Word and element location data
################

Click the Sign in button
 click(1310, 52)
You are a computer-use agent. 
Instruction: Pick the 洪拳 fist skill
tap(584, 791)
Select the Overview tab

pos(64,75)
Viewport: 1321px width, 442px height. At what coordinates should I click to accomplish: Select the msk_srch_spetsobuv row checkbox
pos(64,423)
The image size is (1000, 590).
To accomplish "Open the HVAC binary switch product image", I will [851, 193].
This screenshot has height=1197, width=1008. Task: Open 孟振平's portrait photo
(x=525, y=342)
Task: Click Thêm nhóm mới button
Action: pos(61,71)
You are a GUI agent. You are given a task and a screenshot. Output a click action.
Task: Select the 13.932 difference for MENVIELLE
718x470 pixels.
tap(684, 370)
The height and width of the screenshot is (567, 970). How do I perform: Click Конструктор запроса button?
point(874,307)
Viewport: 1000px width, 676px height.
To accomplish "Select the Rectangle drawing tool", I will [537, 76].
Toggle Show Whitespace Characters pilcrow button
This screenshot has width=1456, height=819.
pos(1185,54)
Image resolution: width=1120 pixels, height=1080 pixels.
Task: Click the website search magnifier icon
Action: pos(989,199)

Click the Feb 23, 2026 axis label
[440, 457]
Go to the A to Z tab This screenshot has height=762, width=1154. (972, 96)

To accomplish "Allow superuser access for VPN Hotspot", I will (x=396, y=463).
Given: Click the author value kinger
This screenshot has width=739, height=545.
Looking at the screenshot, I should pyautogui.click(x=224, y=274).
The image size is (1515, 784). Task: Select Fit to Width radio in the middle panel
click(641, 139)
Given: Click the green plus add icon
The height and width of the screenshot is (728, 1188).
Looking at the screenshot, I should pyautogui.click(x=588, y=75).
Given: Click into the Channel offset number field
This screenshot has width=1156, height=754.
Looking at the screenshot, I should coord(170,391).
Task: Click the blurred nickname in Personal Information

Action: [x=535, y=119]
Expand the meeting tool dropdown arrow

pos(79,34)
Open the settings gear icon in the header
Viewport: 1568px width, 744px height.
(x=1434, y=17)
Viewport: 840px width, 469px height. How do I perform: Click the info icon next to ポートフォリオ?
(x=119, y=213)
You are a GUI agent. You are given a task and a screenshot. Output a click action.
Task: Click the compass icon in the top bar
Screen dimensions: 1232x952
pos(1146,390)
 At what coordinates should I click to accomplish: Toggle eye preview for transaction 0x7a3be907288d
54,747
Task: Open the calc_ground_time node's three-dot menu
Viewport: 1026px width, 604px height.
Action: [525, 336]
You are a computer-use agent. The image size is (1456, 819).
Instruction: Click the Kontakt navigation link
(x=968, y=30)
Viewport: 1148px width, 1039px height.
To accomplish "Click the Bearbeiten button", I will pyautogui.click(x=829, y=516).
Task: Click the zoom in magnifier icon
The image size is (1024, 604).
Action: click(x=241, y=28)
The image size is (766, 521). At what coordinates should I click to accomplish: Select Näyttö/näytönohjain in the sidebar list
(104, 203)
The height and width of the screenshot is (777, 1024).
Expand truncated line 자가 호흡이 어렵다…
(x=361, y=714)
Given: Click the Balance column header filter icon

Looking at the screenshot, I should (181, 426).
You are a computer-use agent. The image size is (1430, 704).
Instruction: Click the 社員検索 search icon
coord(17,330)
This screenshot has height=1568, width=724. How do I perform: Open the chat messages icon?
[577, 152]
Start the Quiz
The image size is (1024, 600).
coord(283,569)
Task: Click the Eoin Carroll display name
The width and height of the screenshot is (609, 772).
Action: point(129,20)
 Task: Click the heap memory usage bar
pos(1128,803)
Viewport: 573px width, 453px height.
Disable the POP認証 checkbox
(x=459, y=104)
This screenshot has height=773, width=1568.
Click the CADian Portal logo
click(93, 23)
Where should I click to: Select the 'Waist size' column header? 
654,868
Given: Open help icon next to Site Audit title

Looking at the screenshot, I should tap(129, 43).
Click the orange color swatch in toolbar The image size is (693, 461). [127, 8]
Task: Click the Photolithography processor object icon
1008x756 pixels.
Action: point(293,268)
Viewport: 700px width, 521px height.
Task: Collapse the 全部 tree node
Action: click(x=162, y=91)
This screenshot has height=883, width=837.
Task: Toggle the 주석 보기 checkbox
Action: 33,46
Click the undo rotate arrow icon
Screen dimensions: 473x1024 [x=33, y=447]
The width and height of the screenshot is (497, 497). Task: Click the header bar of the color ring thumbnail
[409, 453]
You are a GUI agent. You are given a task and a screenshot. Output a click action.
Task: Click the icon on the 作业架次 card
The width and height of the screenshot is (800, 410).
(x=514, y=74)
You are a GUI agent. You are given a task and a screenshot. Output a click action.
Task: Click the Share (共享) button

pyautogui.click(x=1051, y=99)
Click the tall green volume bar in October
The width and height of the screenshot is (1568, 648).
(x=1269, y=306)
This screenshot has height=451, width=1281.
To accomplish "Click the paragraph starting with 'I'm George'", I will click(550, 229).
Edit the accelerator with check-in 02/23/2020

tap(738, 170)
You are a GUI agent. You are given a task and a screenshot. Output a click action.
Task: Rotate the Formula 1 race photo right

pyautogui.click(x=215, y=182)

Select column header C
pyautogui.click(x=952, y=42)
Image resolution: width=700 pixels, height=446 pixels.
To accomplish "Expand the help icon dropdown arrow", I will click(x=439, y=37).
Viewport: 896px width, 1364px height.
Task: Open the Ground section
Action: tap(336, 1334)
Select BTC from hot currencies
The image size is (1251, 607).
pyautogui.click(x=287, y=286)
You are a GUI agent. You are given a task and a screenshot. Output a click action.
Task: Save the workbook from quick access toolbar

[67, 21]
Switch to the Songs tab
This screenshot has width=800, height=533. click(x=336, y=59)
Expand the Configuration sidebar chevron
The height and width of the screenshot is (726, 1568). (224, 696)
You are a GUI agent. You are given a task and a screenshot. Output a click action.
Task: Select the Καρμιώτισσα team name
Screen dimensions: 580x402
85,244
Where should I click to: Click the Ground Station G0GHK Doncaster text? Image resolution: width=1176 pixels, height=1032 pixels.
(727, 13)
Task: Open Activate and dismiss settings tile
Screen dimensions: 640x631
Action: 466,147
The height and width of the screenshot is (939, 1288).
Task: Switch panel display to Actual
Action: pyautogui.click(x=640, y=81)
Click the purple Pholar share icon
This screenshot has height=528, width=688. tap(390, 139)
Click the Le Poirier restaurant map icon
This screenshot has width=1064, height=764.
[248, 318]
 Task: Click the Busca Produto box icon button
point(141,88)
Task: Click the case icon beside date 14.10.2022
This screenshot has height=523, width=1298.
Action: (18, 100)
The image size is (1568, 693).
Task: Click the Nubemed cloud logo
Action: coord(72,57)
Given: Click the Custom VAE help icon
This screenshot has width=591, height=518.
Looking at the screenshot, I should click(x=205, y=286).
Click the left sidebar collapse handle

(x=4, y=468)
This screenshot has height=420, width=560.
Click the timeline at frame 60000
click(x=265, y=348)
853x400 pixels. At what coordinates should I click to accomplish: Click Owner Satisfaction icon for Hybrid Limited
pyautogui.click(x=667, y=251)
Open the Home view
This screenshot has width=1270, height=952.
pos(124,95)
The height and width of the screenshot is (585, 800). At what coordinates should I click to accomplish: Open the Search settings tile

################

Stated goal -> Lay out the material from its first line through the line containing "pos(64,423)" as a Markdown table with columns Row and Line. Include both of those lines and leave out any blank lines.

The result ->
| Row | Line |
|---|---|
| 1 | Click the Sign in button |
| 2 |  click(1310, 52) |
| 3 | You are a computer-use agent.  |
| 4 | Instruction: Pick the 洪拳 fist skill |
| 5 | tap(584, 791) |
| 6 | Select the Overview tab |
| 7 | pos(64,75) |
| 8 | Viewport: 1321px width, 442px height. At what coordinates should I click to accomplish: Select the msk_srch_spetsobuv row checkbox |
| 9 | pos(64,423) |